Kendra: Yeah I feel it's definitely been a win for us from comparing to our, like our legacy systems where our auth team was tracking it in Excel files, and then they're sick.
Okay, where's the Excel file? How can someone jump in? Now it's all right here within Impro, the claim doesn't leave the door if there's no auth on it. There's no. Letting claims slip through as long as we've got the payer setting set up correctly, so that's obviously a win.
And we do, as going back to your staffing question, it's more of a centralized team is typically what we see. 'cause you, with 19 clinics, not every 19, not every clinic's doing their own. We have a more centralized, so one person might be handling four of the clinics and then because they're a smaller team, they're able to.
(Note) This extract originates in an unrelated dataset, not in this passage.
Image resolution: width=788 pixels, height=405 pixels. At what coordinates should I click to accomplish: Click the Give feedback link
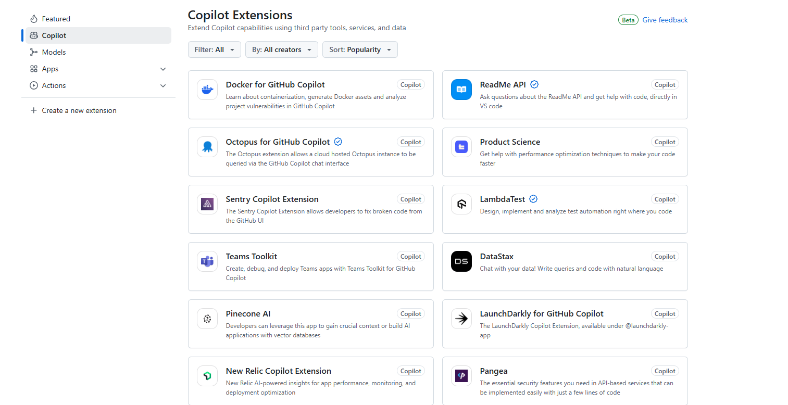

Keep up with the changes. 'cause you're right, the payers are changing the off processes all the time and it's hard to keep track and so that makes it a little bit easier. As far as our powerhouse clients, a lot of 'em are not as big as go. And so they have usually like one person doing 'em at their clinics.
And then a lot of it is like we just, we share information back and forth with our clients as we learn things in those states because. It's hidden. The payers hide that information or we, if it's something we can code on the payer and prompt to make it easier for them, we will. So that's helped a lot.
And then, like you guys have I don't know what else to call it, but thumbs, red thumb, yellow thumb. That's helped really know where to start. I feel, and there's filters within that. I think it's, is it on the dashboard? I don't use it every day. Yeah.
Dashboard, so it's easy. Yeah. The dashboard. So if I am just working work comp, for example, I can go into that dashboard, go look at my thumbs, but filter it just for work comp and then I'm gonna start with the red. Okay. Have I missed any, through my other channels or which ones are out of us And they're still coming.
Okay. I need to. Ping the therapist to ask if they should be discharged. Are they still coming? Do I need to get another auth? Whatever, handle those. Then move back to the yellow and then, so it's helped really, I feel like the off team understand or help them prioritize a little bit easier also.
Justin: I do the little thing when you open up the thumb and it goes to visit calculation at the bottom and it will literally tell you like what ones are covered and what ones aren't. So like when you're trying to go back and reassociate or figure out what was maybe missed it's very clear I used to have to download different ledgers and like review and like count to each visit.
Yes. Yeah. And so it's nice where you can just pull it up and you're just like, these ones are good, these ones I still need to work on. And prioritizing is a huge,
Kendra: and we used to talk, but building off that Justin, sorry, I didn't mean to interrupt you, but like with the thera we used to send manual spreadsheets to the therapist.
Hey Phil, here's your patients that are about out of office, and Hopey opens it right in the same day. And now they have what is it called for the the day DA Daily rundown.
Justin: Yeah, the rundown.
Kendra: Daily rundown. So you know, it shows you right there, here's who's coming in, here's who's about out of auths, whose needs an auth.
Okay, I haven't heard from my auth team, or it's pending, or maybe I don't wanna see this patient today. Whatever it is. So that's helped a lot I think just with communication back and forth 'cause. If things get lost in email, it just doesn't work. It's just not efficient. So you wanna
Justin: be like one centralized place.
That's one of my biggest things with even running multiple like RCM teams is I don't want someone to have to log in the computer, open their 10 other spreadsheets, their other thing over here, and like they spend 15 minutes prepping to start work. Log into the cloud-based EMR and ideally most of it's right there and like you're not having to, do too much other things.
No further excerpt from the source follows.